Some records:
· · · ·
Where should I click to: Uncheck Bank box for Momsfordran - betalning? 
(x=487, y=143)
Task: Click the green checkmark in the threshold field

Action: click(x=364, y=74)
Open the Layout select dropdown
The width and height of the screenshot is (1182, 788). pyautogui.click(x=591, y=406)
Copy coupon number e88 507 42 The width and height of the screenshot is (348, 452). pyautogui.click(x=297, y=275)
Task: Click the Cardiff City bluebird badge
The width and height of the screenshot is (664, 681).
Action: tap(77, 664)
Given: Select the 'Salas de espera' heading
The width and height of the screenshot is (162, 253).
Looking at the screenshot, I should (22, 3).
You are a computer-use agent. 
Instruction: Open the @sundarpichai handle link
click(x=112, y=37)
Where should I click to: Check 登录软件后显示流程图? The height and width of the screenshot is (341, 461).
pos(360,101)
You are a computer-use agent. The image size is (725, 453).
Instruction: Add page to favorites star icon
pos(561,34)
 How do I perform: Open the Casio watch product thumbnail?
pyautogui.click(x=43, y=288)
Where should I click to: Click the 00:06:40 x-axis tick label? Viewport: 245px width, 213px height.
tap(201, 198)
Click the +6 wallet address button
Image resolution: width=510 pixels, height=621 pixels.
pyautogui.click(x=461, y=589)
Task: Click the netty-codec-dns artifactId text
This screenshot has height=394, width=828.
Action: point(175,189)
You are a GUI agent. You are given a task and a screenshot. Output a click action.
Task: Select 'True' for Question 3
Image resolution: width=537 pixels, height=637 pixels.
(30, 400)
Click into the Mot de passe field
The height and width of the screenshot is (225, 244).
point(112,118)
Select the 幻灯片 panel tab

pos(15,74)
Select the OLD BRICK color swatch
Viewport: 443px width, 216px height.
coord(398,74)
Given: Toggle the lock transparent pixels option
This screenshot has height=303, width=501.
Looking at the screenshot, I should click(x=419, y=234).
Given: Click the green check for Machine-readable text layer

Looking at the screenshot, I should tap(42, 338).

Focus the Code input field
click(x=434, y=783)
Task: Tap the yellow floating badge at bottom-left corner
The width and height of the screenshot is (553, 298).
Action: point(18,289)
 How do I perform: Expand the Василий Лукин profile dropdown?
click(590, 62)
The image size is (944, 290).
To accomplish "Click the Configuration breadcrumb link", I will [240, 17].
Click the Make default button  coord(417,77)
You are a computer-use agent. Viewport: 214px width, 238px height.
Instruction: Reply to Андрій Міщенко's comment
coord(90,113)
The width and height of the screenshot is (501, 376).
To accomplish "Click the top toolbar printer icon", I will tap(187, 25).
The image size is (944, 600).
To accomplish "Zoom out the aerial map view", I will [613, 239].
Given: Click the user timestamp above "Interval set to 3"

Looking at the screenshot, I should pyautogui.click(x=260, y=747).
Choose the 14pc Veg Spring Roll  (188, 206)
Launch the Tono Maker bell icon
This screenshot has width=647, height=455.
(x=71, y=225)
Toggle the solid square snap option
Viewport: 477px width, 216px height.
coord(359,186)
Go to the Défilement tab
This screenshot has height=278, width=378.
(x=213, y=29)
· · · ·
THE EXERCISE: Write out every one of these records again, line for line, without changing anything.

RIGHT ANSWER:
Where should I click to: Uncheck Bank box for Momsfordran - betalning? 
(x=487, y=143)
Task: Click the green checkmark in the threshold field

Action: click(x=364, y=74)
Open the Layout select dropdown
The width and height of the screenshot is (1182, 788). pyautogui.click(x=591, y=406)
Copy coupon number e88 507 42 The width and height of the screenshot is (348, 452). pyautogui.click(x=297, y=275)
Task: Click the Cardiff City bluebird badge
The width and height of the screenshot is (664, 681).
Action: tap(77, 664)
Given: Select the 'Salas de espera' heading
The width and height of the screenshot is (162, 253).
Looking at the screenshot, I should (22, 3).
You are a computer-use agent. 
Instruction: Open the @sundarpichai handle link
click(x=112, y=37)
Where should I click to: Check 登录软件后显示流程图? The height and width of the screenshot is (341, 461).
pos(360,101)
You are a computer-use agent. The image size is (725, 453).
Instruction: Add page to favorites star icon
pos(561,34)
 How do I perform: Open the Casio watch product thumbnail?
pyautogui.click(x=43, y=288)
Where should I click to: Click the 00:06:40 x-axis tick label? Viewport: 245px width, 213px height.
tap(201, 198)
Click the +6 wallet address button
Image resolution: width=510 pixels, height=621 pixels.
pyautogui.click(x=461, y=589)
Task: Click the netty-codec-dns artifactId text
This screenshot has height=394, width=828.
Action: point(175,189)
You are a GUI agent. You are given a task and a screenshot. Output a click action.
Task: Select 'True' for Question 3
Image resolution: width=537 pixels, height=637 pixels.
(30, 400)
Click into the Mot de passe field
The height and width of the screenshot is (225, 244).
point(112,118)
Select the 幻灯片 panel tab

pos(15,74)
Select the OLD BRICK color swatch
Viewport: 443px width, 216px height.
coord(398,74)
Given: Toggle the lock transparent pixels option
This screenshot has height=303, width=501.
Looking at the screenshot, I should click(x=419, y=234).
Given: Click the green check for Machine-readable text layer

Looking at the screenshot, I should tap(42, 338).

Focus the Code input field
click(x=434, y=783)
Task: Tap the yellow floating badge at bottom-left corner
The width and height of the screenshot is (553, 298).
Action: point(18,289)
 How do I perform: Expand the Василий Лукин profile dropdown?
click(590, 62)
The image size is (944, 290).
To accomplish "Click the Configuration breadcrumb link", I will [240, 17].
Click the Make default button  coord(417,77)
You are a computer-use agent. Viewport: 214px width, 238px height.
Instruction: Reply to Андрій Міщенко's comment
coord(90,113)
The width and height of the screenshot is (501, 376).
To accomplish "Click the top toolbar printer icon", I will tap(187, 25).
The image size is (944, 600).
To accomplish "Zoom out the aerial map view", I will [613, 239].
Given: Click the user timestamp above "Interval set to 3"

Looking at the screenshot, I should pyautogui.click(x=260, y=747).
Choose the 14pc Veg Spring Roll  (188, 206)
Launch the Tono Maker bell icon
This screenshot has width=647, height=455.
(x=71, y=225)
Toggle the solid square snap option
Viewport: 477px width, 216px height.
coord(359,186)
Go to the Défilement tab
This screenshot has height=278, width=378.
(x=213, y=29)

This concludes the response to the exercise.